I’ve spent the better part of the last 10 days either hiking some amazing mountain trails or marveling at their beauty from a shore or the balcony of our cabin as we cruised through Alaska. It’s been an amazing experience. Alaska and Denali have long been on my bucket list and they exceeded my highest expectations.
In the middle of one of my staring contest with a passing mountain range, I looked over at my husband and asked, “How? How can there be so much beauty and wonder in this world and so many people focusing solely on shit all the time? How is God such an amazing sculptor and how did these mountains even come to be? That wasn’t rhetorical. It was a real question I’d never bothered to look up. I’m so much more into enjoying than researching. The thing is: knowledge often makes the enjoyment that much stronger.
This was one of those times. Because my husband always has an answer for everything, he explained to me they come from volcanoes and shifts in the tectonic plates. Massive, violent eruptions are what eventually became mountains over the course of earth’s history. All I could focus on was how something so destructive could create something so awe-inspiring.
From what looks like destruction to us (like a failure) something epic emerges (success).
There are countless stories of great world-changers who had to face gargantuan obstacles. These often led to “failures” which, in turn, became doorways to their greatest successes. Albert Einstein’s own father thought he would end up a failure after dropping out of high school. In due time, he did return to complete his diploma, but only after failing the first university entrance exam he attempted.
Even after those events that many would perceive as “life-halting” for a person of great potential, Einstein went off to finish high school, pass the university entrance exam, and become one of the world’s greatest minds (and badasses).
Charles Darwin was a two-time college drop out whose father also assumed would inevitably fail. Charles. Darwin. I think things worked out for him.
Colonel Sanders began his life with a rough and tumultuous childhood. His success was built on failure after failure after failure. At the age of 65, nearly broke, he decided to go out to sell his franchised chicken business model to restaurants across the country. He was rejected by 1,009 restaurants before he finally found one agreeing to buy into his idea. The rest is finger-licking good history that proves it’s never too late to fight for success.
Then there’s one of my favorites: Dr. Seuss (also known as Theodor Seuss Geisel). His first manuscript, “And To Think I Saw it on Mulberrry Street,” was rejected 28 times before being picked up by random house.
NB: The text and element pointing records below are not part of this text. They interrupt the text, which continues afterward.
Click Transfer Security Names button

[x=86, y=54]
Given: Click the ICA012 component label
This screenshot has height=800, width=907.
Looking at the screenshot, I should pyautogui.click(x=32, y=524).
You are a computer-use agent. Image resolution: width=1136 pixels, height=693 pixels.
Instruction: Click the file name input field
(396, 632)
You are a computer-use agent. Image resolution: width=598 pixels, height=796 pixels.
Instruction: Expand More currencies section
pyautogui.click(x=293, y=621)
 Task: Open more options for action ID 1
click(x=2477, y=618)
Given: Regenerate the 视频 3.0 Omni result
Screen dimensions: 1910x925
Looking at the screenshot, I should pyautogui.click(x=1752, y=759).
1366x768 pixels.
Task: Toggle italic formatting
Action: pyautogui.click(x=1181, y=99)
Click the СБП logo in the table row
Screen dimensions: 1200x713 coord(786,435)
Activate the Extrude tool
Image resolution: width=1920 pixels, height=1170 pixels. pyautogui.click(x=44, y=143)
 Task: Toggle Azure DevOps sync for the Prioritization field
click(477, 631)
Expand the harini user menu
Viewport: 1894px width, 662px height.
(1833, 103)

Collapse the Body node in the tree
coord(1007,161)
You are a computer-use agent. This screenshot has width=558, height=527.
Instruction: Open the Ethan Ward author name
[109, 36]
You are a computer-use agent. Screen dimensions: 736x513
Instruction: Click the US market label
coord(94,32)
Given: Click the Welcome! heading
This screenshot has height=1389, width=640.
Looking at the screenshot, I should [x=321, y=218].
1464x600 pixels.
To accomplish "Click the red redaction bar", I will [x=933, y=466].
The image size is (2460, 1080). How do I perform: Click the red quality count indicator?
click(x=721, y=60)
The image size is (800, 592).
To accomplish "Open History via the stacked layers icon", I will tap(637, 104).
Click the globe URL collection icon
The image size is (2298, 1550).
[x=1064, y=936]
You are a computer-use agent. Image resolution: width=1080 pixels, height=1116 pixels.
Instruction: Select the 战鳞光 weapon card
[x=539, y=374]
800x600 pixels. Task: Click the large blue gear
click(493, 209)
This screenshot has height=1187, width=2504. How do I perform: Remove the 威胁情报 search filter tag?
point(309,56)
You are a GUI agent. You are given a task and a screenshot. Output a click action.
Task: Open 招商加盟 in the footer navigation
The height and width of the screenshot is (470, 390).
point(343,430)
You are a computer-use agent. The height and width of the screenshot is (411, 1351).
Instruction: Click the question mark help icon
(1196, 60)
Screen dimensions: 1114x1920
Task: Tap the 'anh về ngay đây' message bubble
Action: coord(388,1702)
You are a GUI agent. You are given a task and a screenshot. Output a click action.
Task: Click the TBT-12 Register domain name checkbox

That’s 28 rejection letters. That’s not at all uncommon in the literary world, but when you think that it happened to the great Dr. Seuss, it’s quite a shocker.
Anyone that’s rejected could either choose to believe their work is not good enough or they can choose to believe they’re working on the same road as Dr. Seuss. The president of Random House was quoted as as saying that the only true genius on his author’s list was Ted Geisel. By the time he passed in 1991, he’d sold over 600 millions copies of his timeless books.
Finally and most appropriately, there’s Abraham Lincoln; our 16th and undeniably our most beloved president (along with Reagan of course). The path to his political career was paved with losses -- in the legislature, in the commission, in the senate -- until he finally won the highest position in the land and, in so doing, abolished slavery. While his presidency was not an easy one, his leadership got our country through the Civil War and it was during his presidency that talks to purchase Alaska from Russia were in the works.
Perhaps these mountains - massive, indestructible masterpieces are what they are because they were born from destruction and a ‘failure’ in a fault line. Every success story has within it elements of failure because in that failure are the lessons, in that failure is the strengthening of the muscles required to succeed and in the seeming destruction of the failure are all the ingredients necessary for success.
“The struggle for success is success itself.” Jorge A. Garcia, Sr.